Iji is a platformer. It's closest to the old 2D Metroid games - you jump around, shoot enemies with an ever-growing collection of weaponry, hunt to find hidden rooms and items. (There are a lot of those.) The big differences come in the structure - it's a fairly linear platformer, moving you between distinct stages, although (in the later stages especially) the areas grow large enough to allow you a significant amount of freedom to roam - and the RPG elements. As you kill enemies and collect 'nanites'* (mostly, though not always, harvested from said enemies' corpses), you 'level up', letting you advance any one of a wide range of statistics. You could improve health, or attack, the affects of which are fairly self-explanatory. Or you could improve 'assimilate' - which lets you store more ammo - or 'strength', which lets you kick down tougher doors and tougher foes. Or you could improve 'crack', which lets you hack more advanced doors (and enemies!) and synthesize superior weapons; or you could improve either of the weapon skills, which let you acquire fancier and better weapons' from your opponents' arsenals. You get one and only one point per level, and no more than four levels per stage. The stages can be quite long.

What I am saying here is: there are tough choices to be made.

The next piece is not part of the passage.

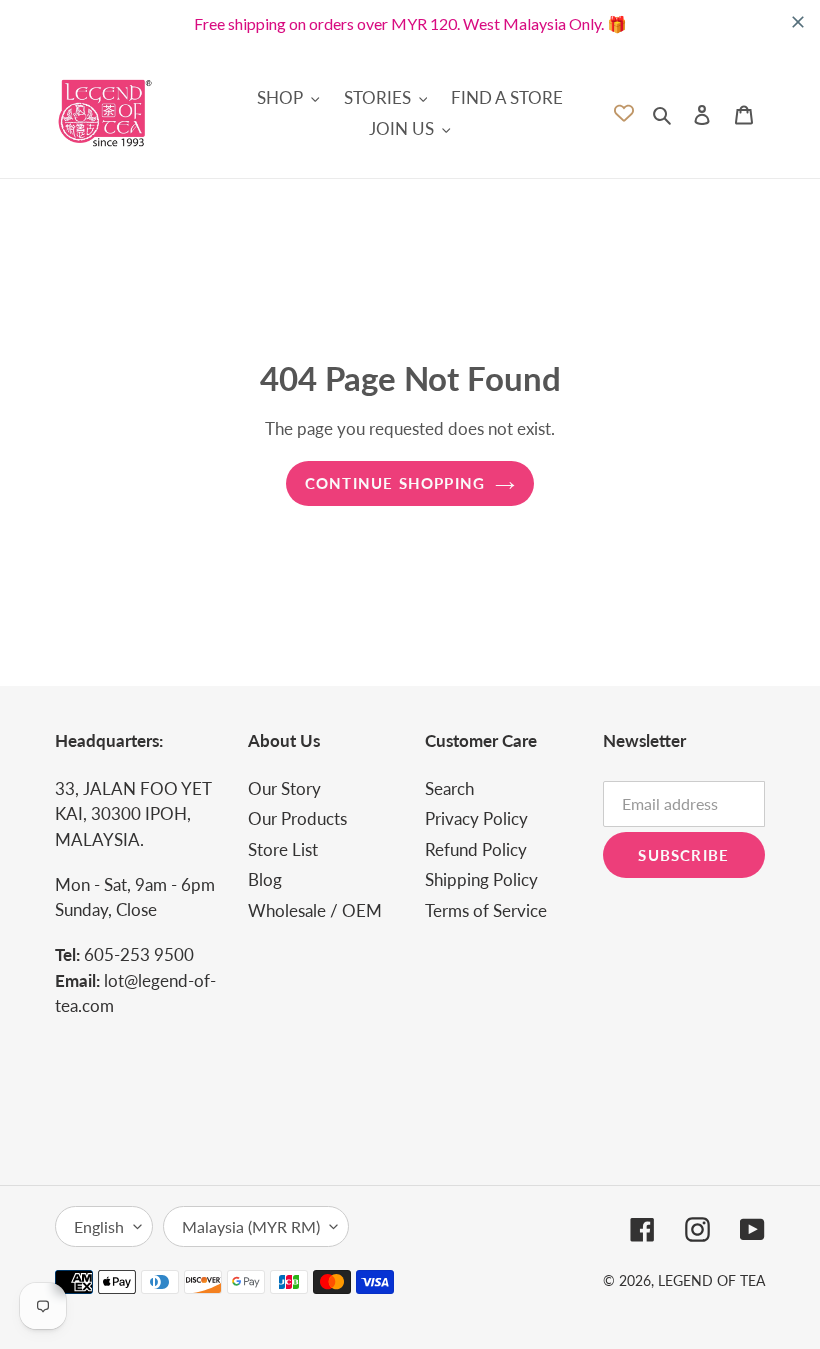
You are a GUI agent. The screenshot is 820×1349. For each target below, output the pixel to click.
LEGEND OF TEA (711, 1280)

So - mechanically, as I described above, the game is quite good. There are a few, fairly small problems; you only move at one speed (which can make backtracking a small ordeal), and you can't fire while crouched or jumping; the latter, especially, being a significant hindrance. These do not overweigh the good in the game design - and it does so much right! - so if there were no plot at all to the game, I would still recommend that my reader have at least a brief look at it.

But, of course, that is not the case.

The key things about the game's plot are these:

  • It's somewhat sterotypical - especially at first -but very well-written, and moves beyond stereotype fairly quickly.
  • It forks.
There's not much more I can say about it without spoiling things. The nature of plot. But it's quite good, trust me.

But perhaps the plot isn't what I meant at all. Here is the thing: the game evokes emotion in me. Not rampant joy - 'Ha, ha, I have slain you all, monsters!' Ah - sometimes that, though rarely. More often, I feel - pity. Regret.


Because I know that, for all the many weapons the game grants you, there is a choice not to kill; the game can be won without ending a single life, an achievement the game recognizes. Because I have this choice, and because of the journals scattered around the levels, giving some element of personality to my endlessly butchered foes - my choice to kill has meaning. There is a weight to it - a rather evil weight, to be honest - that simply does not exist in a simpler game.

And something more - perhaps a spoiler -

At the beginning of the game, the protagonist is extremely reluctant to kill. With nearly every enemy death she causes, she cries out in some way - "Why?" or a sob.

As the kill count rises, she falls silent. And then, eventually, she begins almost to celebrate the killing - "Just die!" she shouts.

She is losing her humanity - becoming a sort of killing machine. And it was my choice that determined that.

That affected me.

In any case! It's a very good game, and well worth a look, especially as it's free. Download from here. Windows only, sadly.

I started on Hard, but this was probably a poor choice. I would advise others to begin on Normal, especially as the manual hints that certain unlockable-things are only to be found on that difficulty level.

Beware the grass-mud-horse.

*This is probably the game's greatest weakness: technobabble. I mean, really. Nanites?

It's only really intrusive at the beginning, though; there's less reference to the nano-nonsense later.

In compensation, there are laser-daggers.